"Wah! Kita satu kelas lagi ternyata, Gwen!
"Gwen, ayo kita satu kelompok!"
"Ah, sepertinya ini terlalu sulit untukku, ada yang mau membantuku?"
"Gwen, maaf ... tadi malam aku ketiduran, akan kukerjakan malam ini, aku janji tidak ketiduran!"
"Gwen ... kemarin aku menghadiri pemakaman salah satu kerabat jauh keluargaku, aku lupa untuk memberitahumu ... apa tugasnya sudah dikumpulkan?"
Lagi, lagi, dan lagi.
Apa yang ditakutkan dan dihindari Casey tetap terjadi.
Erica selalu mengikuti ke mana pun dirinya pergi. Kehidupan aman, damai, dan tentram Casey di kampus hanya seminggu saja saat acara pengenalan kampus. Dan ternyata hampir semua kelas yang Casey ambil sama dengan gadis itu. Casey yang introvert, energinya sering terkuras habis karena selalu di samping Erica yang selalu dikelilingi banyak orang. Gadis cantik itu terlalu terang hingga membuat Casey meredup, bahkan terlihat seperti bayangan.

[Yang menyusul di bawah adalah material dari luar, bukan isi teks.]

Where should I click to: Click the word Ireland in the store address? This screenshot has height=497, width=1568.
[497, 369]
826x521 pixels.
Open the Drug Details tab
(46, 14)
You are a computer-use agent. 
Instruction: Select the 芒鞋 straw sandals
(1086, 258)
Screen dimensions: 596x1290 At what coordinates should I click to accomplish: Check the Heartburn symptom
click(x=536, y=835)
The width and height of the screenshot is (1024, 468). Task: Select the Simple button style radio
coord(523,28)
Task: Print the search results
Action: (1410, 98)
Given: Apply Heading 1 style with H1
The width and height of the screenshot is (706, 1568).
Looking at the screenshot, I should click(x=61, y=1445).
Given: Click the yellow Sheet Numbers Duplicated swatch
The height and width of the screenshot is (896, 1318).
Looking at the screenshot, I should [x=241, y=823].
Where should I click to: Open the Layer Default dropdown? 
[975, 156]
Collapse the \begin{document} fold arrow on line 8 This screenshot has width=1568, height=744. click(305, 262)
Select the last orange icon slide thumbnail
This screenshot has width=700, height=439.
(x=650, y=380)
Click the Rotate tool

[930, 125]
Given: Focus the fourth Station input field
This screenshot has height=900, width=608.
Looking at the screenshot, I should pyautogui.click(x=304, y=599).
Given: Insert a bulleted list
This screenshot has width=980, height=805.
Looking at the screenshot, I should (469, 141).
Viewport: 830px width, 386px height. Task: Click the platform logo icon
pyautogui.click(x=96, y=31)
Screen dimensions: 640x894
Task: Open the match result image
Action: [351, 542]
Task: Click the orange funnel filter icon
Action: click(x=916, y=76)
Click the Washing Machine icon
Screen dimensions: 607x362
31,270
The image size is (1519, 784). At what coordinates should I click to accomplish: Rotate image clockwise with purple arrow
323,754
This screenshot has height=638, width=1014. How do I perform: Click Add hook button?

Ternyata Casey tetap hanyalah sebagai Gwen Valerian si heroine yang tidak banyak memberontak dan selalu patuh pada siapa pun bagaikan anjing kepada majikannya.
Tidak! Casey tidak mau seperti itu! Casey sudah mewanti-wanti jika ada sesuatu yang tidak beres, ia akan melawan. Tak mau nasibnya tertindas seperti heroine aslinya.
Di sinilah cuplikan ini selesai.